Aslında her şey yeni başlıyor. Hikâyemiz devam edecek, çok mutlu olacağız. Yeni heyecanlar, yeni fikirler hep olacaktır, hayallerimiz büyüyerek devam ediyor.
TATLI YORGUNLUKLAR
- Takımda yorulup düşenler oldu mu?
Elbette ki. Bir hoca olarak şunu söyleyebilirim samimiyetle; kendi öğrencilerimi çok yorgun olduğu için zorla eve gönderdiğimi hatırlıyorum. Eğer gençlerimiz merak etmeye başlarlarsa çalışmanın keyfini aldıkları zaman bir anlamda bırakmadıklarını görüyoruz. Yorgunluklar tatlı bir yorgunluğa dönüşüyor. Önce çalışma eforlarını fiziksel bünyelerinin üzerine çıkarmaya başlıyorlar ve bundan da vazgeçmek istemiyorlar. Bazen o noktaya geliyorsunuz “durun arkadaşlar, bu şekilde verimli olamayız, biraz dinlenmemiz lazım ondan sonra devam edeceğiz” diyoruz.
NEREDEN GELDİĞİMİZİ BİLİYORUZ
- Neden Grizu 263A ismi?
1992 yılında bu şehrin kalbinde derin yaralar açan bir grizu faciamız var. 263 madencimizi burada kaybettik. Tabii ki bütün bunları söylerken o emekçi şehitlerimizin adını yaşatmak istedik. Mottomuz da karanlık maden ocaklarından uzayın sonsuz derinliklerine uzanan Zonguldak’ın hikâyesi. Yani nereden geldiğimizi biliyoruz, bu emek şehitleri boşuna verilmedi, onlar geleceğimizi kurgulamak için hayatlarını feda etmiş emekçilerimiz. Başka acılarımız da oldu. Çok sevdiğimiz, ekibimize katkı sağlayan Türkiye Amatör Telsizciler Başkanı Tahir Dengiz’i de kaybettik.
BİLİM MERAK İŞİDİR
- Son sözleriniz nelerdir?
Gençlerimiz çok nitelikli. Belki de mesele o nitelikleri nasıl ortaya çıkarabileceğimizdir. Belki de bu, eğitimde bir bakış açısı olabilir. Bilim bir merak işidir. Bir bilim tutkusundan bahsediyoruz ve şunu görüyorum; eğer merak ediyorsanız onun peşinde koşuyorsunuz. Bunu aşılamak akademide çok önemli. Bunu aşılayabildiğimiz taktirde o tutkunun peşinde koşan öğrencilerimizi görebiliyoruz.

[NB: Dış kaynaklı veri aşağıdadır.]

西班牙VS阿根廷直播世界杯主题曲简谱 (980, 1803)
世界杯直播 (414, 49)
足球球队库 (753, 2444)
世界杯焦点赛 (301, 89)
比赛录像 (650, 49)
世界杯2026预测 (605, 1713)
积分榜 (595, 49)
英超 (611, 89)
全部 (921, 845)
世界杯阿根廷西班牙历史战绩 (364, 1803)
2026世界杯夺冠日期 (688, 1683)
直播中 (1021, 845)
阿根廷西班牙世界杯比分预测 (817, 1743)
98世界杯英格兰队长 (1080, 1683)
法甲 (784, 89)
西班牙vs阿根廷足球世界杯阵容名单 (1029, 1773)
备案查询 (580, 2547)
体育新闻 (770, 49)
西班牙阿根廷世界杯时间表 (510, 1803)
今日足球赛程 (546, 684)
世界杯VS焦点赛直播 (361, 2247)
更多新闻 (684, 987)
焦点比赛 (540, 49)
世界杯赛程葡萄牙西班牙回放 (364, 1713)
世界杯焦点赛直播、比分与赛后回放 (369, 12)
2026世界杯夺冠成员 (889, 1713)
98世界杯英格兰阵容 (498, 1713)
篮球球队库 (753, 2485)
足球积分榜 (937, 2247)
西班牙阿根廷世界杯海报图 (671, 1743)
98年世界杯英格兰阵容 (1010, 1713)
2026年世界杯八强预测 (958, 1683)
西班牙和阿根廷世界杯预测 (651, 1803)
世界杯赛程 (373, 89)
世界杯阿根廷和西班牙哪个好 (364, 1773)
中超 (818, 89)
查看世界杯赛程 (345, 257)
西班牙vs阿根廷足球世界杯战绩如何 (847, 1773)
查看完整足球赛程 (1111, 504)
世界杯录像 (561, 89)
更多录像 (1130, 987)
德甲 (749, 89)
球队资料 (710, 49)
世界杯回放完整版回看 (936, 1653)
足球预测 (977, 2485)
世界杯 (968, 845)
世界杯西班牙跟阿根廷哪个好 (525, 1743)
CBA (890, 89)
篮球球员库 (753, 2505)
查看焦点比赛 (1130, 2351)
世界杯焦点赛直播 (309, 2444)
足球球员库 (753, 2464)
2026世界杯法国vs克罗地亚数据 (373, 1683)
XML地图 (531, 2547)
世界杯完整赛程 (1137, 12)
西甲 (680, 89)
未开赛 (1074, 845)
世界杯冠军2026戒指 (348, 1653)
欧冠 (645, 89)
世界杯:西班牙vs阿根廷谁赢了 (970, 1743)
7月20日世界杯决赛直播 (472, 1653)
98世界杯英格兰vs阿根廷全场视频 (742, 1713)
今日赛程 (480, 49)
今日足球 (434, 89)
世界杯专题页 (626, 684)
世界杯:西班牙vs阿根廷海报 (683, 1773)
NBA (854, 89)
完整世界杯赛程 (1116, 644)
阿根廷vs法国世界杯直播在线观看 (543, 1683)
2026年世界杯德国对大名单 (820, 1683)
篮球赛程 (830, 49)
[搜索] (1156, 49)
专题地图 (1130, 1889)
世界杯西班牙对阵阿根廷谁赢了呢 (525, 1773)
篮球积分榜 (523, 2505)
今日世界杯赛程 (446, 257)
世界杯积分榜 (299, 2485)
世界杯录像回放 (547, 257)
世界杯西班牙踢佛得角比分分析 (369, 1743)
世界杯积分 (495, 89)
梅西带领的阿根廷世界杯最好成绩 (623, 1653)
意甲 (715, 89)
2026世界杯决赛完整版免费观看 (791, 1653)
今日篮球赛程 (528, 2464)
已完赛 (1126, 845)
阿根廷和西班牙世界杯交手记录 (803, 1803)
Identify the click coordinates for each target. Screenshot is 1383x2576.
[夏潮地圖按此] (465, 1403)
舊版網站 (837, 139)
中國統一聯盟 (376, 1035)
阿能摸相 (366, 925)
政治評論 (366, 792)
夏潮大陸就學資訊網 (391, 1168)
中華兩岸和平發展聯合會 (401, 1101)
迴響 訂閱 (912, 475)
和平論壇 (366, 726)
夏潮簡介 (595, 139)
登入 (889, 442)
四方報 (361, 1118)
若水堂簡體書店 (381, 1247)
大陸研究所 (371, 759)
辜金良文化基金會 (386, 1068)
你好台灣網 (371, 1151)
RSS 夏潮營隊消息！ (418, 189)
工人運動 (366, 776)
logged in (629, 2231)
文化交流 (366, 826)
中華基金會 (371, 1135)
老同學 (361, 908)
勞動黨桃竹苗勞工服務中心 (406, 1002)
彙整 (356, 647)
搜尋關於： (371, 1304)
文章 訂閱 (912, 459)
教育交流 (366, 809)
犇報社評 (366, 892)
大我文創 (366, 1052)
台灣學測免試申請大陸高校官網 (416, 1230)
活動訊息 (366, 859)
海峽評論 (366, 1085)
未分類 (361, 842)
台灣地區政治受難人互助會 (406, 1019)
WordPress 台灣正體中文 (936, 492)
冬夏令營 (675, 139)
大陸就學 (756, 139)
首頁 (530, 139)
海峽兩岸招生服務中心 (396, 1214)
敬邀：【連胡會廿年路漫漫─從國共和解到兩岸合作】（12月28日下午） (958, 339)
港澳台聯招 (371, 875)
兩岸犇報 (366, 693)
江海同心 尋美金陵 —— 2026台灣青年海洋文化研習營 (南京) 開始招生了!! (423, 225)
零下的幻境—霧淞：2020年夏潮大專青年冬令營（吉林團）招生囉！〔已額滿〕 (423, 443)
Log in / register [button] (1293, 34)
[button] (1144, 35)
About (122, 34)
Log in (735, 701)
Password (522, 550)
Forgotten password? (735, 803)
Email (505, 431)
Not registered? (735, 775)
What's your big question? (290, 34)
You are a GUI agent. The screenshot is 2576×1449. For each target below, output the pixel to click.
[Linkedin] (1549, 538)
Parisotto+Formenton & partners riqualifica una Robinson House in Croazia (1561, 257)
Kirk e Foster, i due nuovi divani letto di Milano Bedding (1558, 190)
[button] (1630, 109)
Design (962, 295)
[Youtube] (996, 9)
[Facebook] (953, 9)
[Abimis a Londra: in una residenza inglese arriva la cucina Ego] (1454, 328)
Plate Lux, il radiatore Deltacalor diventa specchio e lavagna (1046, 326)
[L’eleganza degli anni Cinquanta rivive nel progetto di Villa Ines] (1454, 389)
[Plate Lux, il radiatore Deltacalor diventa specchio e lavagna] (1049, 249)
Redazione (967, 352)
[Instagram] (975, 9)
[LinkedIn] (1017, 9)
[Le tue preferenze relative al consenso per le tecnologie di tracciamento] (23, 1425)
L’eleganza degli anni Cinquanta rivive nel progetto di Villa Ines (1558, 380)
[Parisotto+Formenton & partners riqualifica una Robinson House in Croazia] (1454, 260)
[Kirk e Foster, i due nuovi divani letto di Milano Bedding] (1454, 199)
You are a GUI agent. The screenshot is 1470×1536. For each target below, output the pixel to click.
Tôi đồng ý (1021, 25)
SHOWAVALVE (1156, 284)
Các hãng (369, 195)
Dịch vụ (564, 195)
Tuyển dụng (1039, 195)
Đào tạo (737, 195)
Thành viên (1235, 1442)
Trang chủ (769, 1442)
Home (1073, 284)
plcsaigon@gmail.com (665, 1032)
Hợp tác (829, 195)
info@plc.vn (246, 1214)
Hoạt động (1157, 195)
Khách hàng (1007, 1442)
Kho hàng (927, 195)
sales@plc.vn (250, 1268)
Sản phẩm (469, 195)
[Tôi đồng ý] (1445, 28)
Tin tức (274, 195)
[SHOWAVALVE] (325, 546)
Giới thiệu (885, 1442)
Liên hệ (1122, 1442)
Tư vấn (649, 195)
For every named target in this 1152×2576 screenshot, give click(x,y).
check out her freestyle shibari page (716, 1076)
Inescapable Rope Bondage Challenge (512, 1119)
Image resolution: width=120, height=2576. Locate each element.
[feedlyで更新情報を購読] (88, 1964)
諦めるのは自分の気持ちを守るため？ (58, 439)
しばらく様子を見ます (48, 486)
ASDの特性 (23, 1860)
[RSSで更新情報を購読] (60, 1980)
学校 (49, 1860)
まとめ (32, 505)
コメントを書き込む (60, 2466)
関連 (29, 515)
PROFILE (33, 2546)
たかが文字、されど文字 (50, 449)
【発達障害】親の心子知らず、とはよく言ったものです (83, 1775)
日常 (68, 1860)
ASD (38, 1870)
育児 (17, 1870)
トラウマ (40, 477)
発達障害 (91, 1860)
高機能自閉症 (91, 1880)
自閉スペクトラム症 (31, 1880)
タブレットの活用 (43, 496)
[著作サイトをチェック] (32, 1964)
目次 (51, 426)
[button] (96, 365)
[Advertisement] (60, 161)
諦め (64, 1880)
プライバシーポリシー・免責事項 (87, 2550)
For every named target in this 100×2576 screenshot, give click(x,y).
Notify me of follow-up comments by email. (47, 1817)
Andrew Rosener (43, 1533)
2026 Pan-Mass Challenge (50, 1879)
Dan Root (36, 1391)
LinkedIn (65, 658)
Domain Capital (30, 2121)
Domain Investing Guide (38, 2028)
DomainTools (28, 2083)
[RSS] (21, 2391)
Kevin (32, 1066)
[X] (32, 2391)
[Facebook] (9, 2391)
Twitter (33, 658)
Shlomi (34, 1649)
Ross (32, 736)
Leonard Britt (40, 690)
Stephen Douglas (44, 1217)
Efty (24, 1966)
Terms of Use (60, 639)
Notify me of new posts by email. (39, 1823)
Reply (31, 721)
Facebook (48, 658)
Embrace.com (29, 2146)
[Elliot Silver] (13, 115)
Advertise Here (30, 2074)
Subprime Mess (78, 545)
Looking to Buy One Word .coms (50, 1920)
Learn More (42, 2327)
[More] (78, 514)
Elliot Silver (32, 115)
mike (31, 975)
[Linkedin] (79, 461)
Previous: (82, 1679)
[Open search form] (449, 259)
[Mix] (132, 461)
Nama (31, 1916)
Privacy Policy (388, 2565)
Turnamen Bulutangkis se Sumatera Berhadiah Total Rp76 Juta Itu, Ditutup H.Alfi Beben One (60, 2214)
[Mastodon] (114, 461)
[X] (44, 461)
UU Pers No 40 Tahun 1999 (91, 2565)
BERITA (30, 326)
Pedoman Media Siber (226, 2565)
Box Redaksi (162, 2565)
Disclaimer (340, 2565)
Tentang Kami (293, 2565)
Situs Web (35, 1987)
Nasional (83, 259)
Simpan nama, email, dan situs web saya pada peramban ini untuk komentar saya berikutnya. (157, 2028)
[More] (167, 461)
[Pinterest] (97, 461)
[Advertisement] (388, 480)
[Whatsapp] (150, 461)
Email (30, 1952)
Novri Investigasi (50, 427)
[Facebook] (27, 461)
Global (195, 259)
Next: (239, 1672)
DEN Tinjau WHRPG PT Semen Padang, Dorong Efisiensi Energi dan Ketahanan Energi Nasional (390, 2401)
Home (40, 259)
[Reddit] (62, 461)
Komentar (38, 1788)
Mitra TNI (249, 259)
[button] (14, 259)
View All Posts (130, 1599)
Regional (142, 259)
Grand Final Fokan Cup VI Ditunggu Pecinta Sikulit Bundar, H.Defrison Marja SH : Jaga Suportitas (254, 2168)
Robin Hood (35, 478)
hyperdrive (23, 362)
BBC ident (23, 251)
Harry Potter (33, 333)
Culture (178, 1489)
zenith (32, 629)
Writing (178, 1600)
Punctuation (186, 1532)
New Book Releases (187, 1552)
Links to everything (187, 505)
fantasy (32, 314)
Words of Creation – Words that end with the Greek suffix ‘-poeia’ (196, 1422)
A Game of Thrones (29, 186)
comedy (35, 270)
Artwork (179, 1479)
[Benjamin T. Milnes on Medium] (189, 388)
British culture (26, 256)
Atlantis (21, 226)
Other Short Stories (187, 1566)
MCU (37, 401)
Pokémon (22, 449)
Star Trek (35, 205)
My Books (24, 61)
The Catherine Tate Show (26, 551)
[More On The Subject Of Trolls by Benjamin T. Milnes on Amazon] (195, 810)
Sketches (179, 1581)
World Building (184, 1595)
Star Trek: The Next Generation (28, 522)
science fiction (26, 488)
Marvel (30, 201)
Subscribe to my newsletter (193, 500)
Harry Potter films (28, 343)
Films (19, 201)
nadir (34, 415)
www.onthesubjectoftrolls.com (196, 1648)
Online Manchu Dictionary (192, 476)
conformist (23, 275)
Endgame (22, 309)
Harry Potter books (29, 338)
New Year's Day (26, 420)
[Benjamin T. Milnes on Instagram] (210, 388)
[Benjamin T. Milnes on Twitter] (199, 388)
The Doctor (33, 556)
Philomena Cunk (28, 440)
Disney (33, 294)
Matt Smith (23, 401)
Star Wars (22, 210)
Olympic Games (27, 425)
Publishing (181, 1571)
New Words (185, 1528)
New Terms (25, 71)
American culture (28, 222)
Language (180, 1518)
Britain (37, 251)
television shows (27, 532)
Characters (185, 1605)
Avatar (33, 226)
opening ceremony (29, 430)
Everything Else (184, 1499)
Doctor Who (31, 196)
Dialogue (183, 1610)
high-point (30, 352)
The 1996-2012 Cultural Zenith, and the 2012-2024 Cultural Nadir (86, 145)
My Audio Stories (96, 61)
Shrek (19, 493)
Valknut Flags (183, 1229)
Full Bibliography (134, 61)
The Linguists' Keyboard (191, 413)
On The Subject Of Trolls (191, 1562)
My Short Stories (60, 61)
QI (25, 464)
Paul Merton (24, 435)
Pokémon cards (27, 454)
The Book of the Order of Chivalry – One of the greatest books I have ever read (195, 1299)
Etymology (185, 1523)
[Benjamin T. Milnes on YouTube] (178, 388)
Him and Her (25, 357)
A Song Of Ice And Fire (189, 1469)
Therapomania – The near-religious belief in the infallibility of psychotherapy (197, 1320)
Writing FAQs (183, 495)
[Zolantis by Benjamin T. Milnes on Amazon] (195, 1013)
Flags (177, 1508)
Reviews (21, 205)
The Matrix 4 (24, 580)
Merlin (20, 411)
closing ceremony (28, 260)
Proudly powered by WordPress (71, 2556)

ANADOLU ÜNİVERSİTELERİNE DAİR ÖNYARGILARI KIRDIK
Takım Kaptanı Muzaffer Duysal 15 kişiyle 3 yıl boyunca çalıştıklarını belirterek, “3 yılın sonunda artık bugüne geldik, artık fırlatmayı bekliyoruz. Uydumuz şu an Amerika’da Falcon 9 roketinde” dedi.
İkinci kaptan Çağla Aytaç Duysun da şunları belirtti: “Yaklaşık 5 yıl önce bir hayalin peşinden uzay çalışmalarına başladık. Şimdi nihayete erdiriyoruz. Hiç deneyimimiz olmayan bir alana daldık biz. Önce model uydu yarışmalarıyla başladık. Önce kendimizi inandırdık, takım arkadaşlarımızı inandırdık ondan sonra da tüm üniversitemizi inandırdık buna. Maddi zorluklar vardı onu da Türkiye’nin en büyük kuruluşlarından biriyle aştık.”
Çağrı Karaduman da makine mühendisliği öğrencisi. Ekipte 4 yıldır çalışıyor, mekanik birimde görevli. “Bu süreç sayesinde hem ülkemizi hem üniversitemizi dünyaya kanıtlamış olduk. Şöyle bir ön yargı var ‘Anadolu üniversiteleri başaramaz yapamaz?’ gibi bir algı vardı. Bu ön yargıyı da başarıyla birlikte kırmış olduk” dedi.
Makine mühendisliği öğrencisi Nazım Yılmaz, çok heyecanlı olduklarını belirterek, “3 yıldır bu takımda görev almaktayım. Bu sene de model uydu yarışmasının kaptanlığını yürütmekteyim. Bu takımda çok güzel şeyleri başardık, güzel anılarımız oldu ve takımımızı ve ülkemizi en üst seviyeye getirmek için çalışmaya devam edeceğiz” diye konuştu.
Elektrik elektronik mühendisliği öğrencisi Musa Türkmen de “Türkiye’deki gençlerin neler yapabileceğini dünyaya kanıtlamak istiyoruz” dedi.